Show: Women of Whitechapel

Society: OVO

Venue: Level 2, The Maltings Shopping Centre, St Albans AL1 3HL

Credits: By Melissa Amer. Directed by Anna Franklin. Produced by OVO.

Women of Whitechapel

2 star


There is definitely scope for a good play about the victims of Jack the Ripper through a modern feminist lens but I’m afraid Melissa Amer’s Women of Whitechapel is not it. And that’s a shame because  a great deal of hard work and love has clearly gone into this worthy but wooden show.

We start with five women – presumably in a pub because they’re clanking ale tankards although none of the settings are clear –  demonstrating how bonded they are before one of them disappears at the end of the scene with an offstage shriek. All have skimpily sketched back stories. Each of them is, to a greater or lesser extent, a prostitute.

There are two things in the play I really liked. First, there’s  a scene in the first half between Amer herself as Mary and the thoroughly nasty, abusive Joseph (Lyle Fulton). For a few minutes eyes flash and there’s  sense of real tension between Mary and her ex as he threatens and she stands up to him. Second,  Scott Henderson does well as the very young PC Chandler. His is the only character who really sees these women as human beings with a voice and his distressed reading aloud of the autopsy report on the first victim (a verbatim quote, apparently) is powerful.
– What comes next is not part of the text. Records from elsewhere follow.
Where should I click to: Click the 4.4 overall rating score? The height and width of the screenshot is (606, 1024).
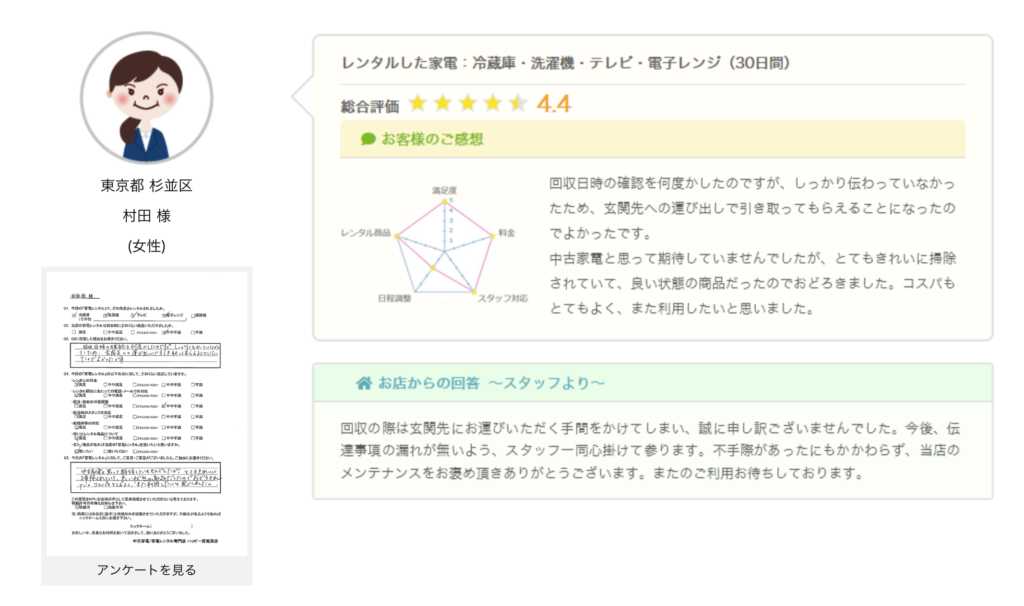tap(554, 103)

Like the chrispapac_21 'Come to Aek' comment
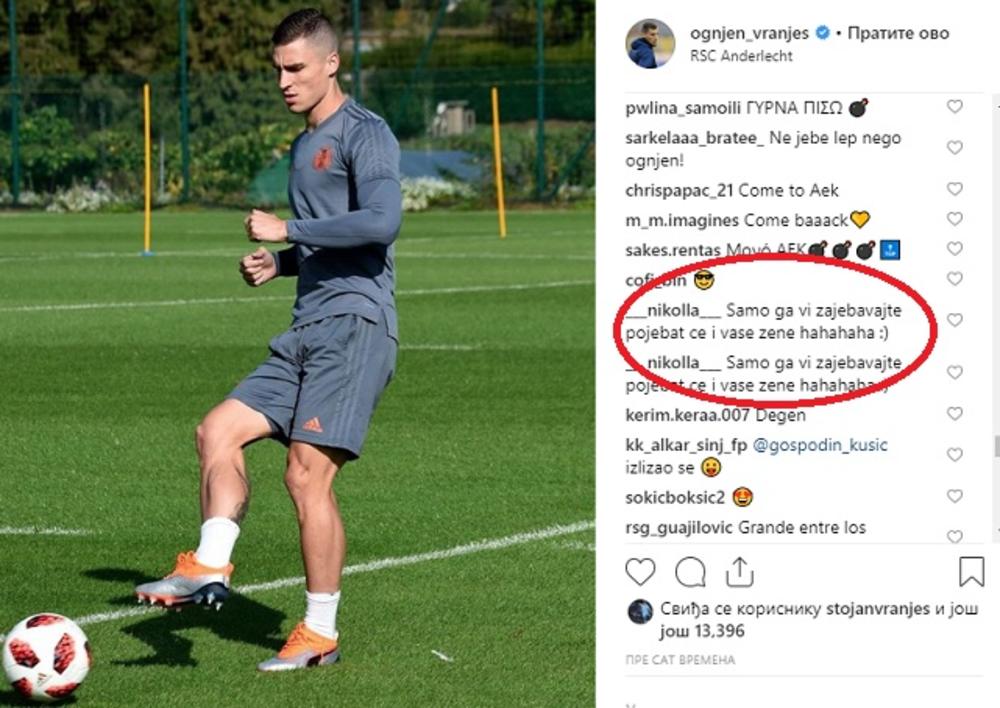pyautogui.click(x=954, y=189)
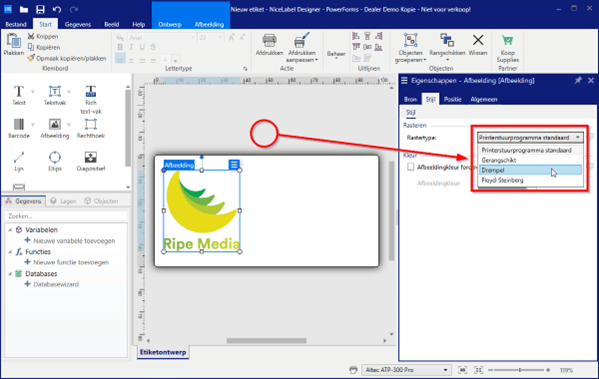Image resolution: width=599 pixels, height=379 pixels.
Task: Select the Rich text-vak tool
Action: pos(91,99)
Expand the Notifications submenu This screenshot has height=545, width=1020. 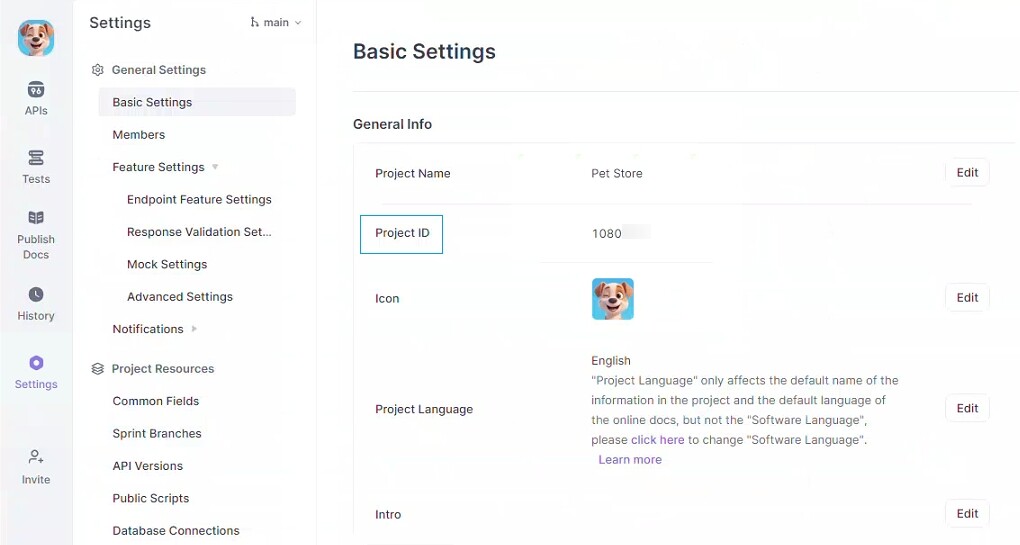(194, 329)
Otherwise the women – their Whitechapel accents for the most part inconsistent and unconvincing – predictably disappear one by one, each death signalled by a lot of dimly lit stage business with veils and the sound of a police whistle. And talking of stage business I puzzled all the way home about why the production – in the round with audience on three sides –  distractingly features a door which is rolled continually from corner to corner. The lighting (designed by Michael Bird) is so dark and smoky that you can barely see what it’s meant to be, anyway.

I was troubled by the music too. From time to time – generally at the end of scenes – we get burst of something orchestral which unusually for me, I couldn’t identify. It feels intrusive and abrupt rather than atmospheric.

Yes, there are chilling moments when David Widdowson as the loathsome Inspector Abberline speaks lines which are hideously misogynistic – and hypocritical because we see at the beginning that he is an occasional user of these women’s services. On the whole though let’s just say that although this is a short play – One hour 40 minutes including interval it feels a lot longer.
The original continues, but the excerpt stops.